What do you suppose was the No. 1 answer?

Was it Barack Obama?

Was it a Republican Congress?

Was it a better business environment?

Was it lower taxes and less regulation?

Was it smaller government?

No, it was not Barack Obama. And it wasn’t any of the other answers as well. That might shock those trying to push the tea-party movement to promote an exclusively – and I do mean exclusively – economic or materialistic agenda.

The No. 1 answer was, instead, “Return to traditional moral values.”

That answer was chosen by 49 percent of Americans in the poll, over the following:

  • Technological innovation – 16 percent
  • A better business environment – 13 percent
  • The next generation – 12 percent
  • The next election – 10 percent

This doesn’t surprise me. It is what I have been trying to explain to the political pragmatists of both the left and right who sell nothing but materialism to the American people.

  • Despite an assault on the Judeo-Christian morality that formed the very bedrock foundation of the U.S. for more than a generation, Americans know better than politicians, judges, media and the other cultural institutions that have led this onslaught against the very notions of truth and justice and absolutes.
  • But it is sure to be a shock to the elitists who report the news, make our movies and TV shows, sell us goods, make our laws and teach our children.
  • There’s a new book out that could set them straight.

I would highly recommend it to Dick Armey and some of the other self-proclaimed leaders of the tea-party movement.

I would highly recommend it to Dick Morris, the architect of Bill Clinton’s legacy who is now promoting “economic conservatism” as the holy grail to the Republican Party.

I would highly recommend it to Michael Steele, chairman of the Republican National Committee.

I would highly recommend it to Glenn Beck, who determined some time ago that same-sex marriage wouldn’t hurt the country.

I would highly recommend it to organizers of the Conservative Action Political Conference, who have made their own accommodations with the same-sex marriage crowd.

But most of all I would highly recommend it to the leaders of this country’s pro-family movement, which has become very timid of late with the deaths of Jerry Falwell and D. James Kennedy and the loss of James Dobson’s powerful radio voice and platform at Focus on the Family.

Those of us who recognize that the real strength of this country is in its moral values and the pursuit of its national creed (that all men are created equal, that we are endowed by our Creator with certain unalienable rights, that among these are life, liberty and the pursuit of happiness) should be emboldened by this book.

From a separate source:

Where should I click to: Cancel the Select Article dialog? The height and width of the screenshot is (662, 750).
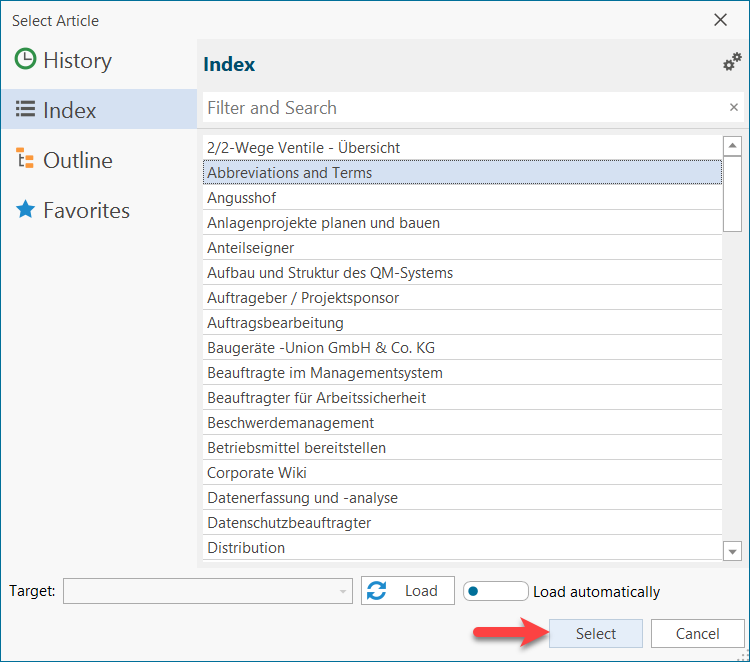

Though we shouldn’t be about the business of winning popularity contests, it is certainly good to know there still is a moral consensus. Why, I have to wonder, are so many “conservatives” and “pro-family activists” running for the tall grass on issues like same-sex marriage and the lives of unborn children?

Did these folks not notice that Iowans in last week’s election fired three of their state Supreme Court justices who suddenly discovered a constitutional right for men to marry men and women to marry women?

Here are some facts to consider:

  • 80 percent of Americans are ready to limit abortion to the first three months of pregnancy at most;
  • more than half would restrict it to cases of rape, incest or to save the life of the mother;
  • state initiatives to ban same-sex marriage have been approved in all 31 states where they faced voters;

By the way, the one thing Americans are pretty certain about is this: That government can’t fix the economy, only wreck it.

And by more than 3-to-1 over any other answer, Americans believe a return to traditional moral values is the key to the nation’s future.

What we need is a tea-party movement to shout this message from the streets and rooftops.